Baidu's (BIDU - Get Report)  streaming subsidiary, iQIYI, has filed paperwork to go public, with a $1.5 billion (yes, billion with a "b") placeholder. According to the filing, the company has licensing agreements with the likes of Netflix (NFLX - Get Report)  and took in more than $2.6 billion in revenue from its more than 50 million active subscribers in China. iQIYI and U.K.-based Spotify have a couple of things in common. They both pay large money to content producers to license material and they both are losing money hand over fist while also raking in some serious top-line sterling and yen. I can't endorse these stocks-for one because i just don't know enough about them-but what I can tell you is that lots of people said the same thing about Netflix-great user growth, no money -- in the early days and here we are.

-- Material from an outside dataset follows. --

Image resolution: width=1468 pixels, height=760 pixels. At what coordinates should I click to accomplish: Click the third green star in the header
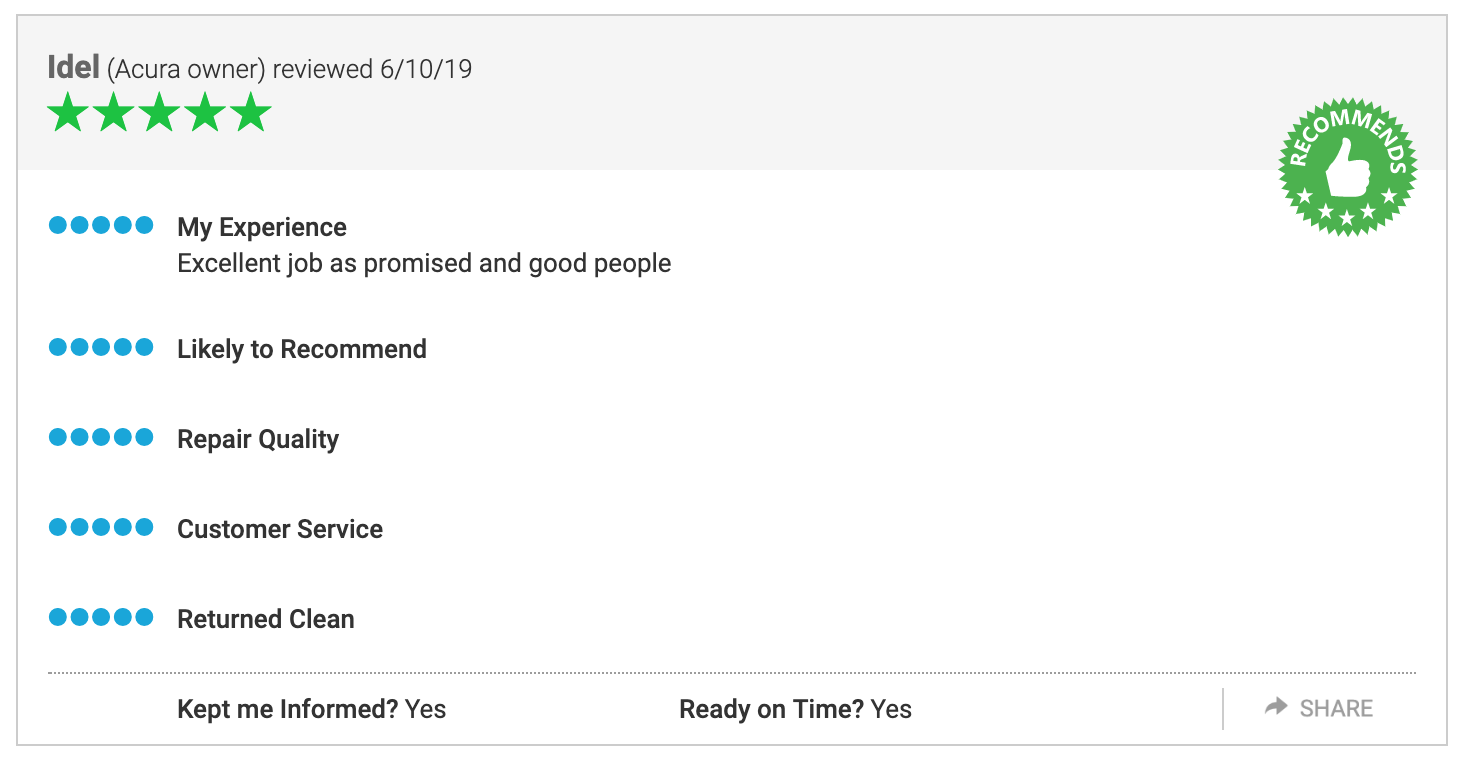(x=160, y=113)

Outside of Dropbox, which filed papers last week, it seems as though much of the big U.S. tech unicorns aren't quite ready to dip their toes into the IPO waters. We'll have to wait on Uber and Airbnb, it seems. But for this pair of foreign companies-and I'll bet you a few more Chinese companies with aspirations of a U.S. listing-there seems to be no better time than now as investors still seem hungry for the next big thing in a volatile market.

While investors poured over Spotify, investors were fleeing Mooresville, N.C.-based Lowe's (LOW - Get Report)  as the home improvement company dipped more than 5% on weaker than expected results for the fourth quarter. But for those that have the stomach to hang in the stock, there could be a payout at the end of the journey. The Deal's Ron Orol points out that last year, D.E. Shaw & Co., a multi-strategy fund with $47 billion in assets, hired former Elliott Management portfolio manager Quentin Koffey, a veteran of insurgency campaigns including one at Hess Corp. (HES - Get Report)  , to lead its activist investing operation. D.E. Shaw owns about $1 billion worth of shares in Lowe's and reached a settlement on Feb. 2 to add directors to the company's board.

David Batchelder, an ex-Home Depot Inc. (HD - Get Report)  board member and co-founder of the trailblazing insurgent fund Relational Investors, is set to join Lowe's board. According to Ron, you can expect the new directors to push Lowe's in the direction of closing its enterprise valuation gap with Home Depot while at the same it's possible Lowe's management could be on the hotseat. "Consider that in 2007 Batchelder and Relational helped drive out then-Home Depot CEO Robert Nardelli as part of a campaign focused on executive compensation issues," writes Orol on The Deal earlier today.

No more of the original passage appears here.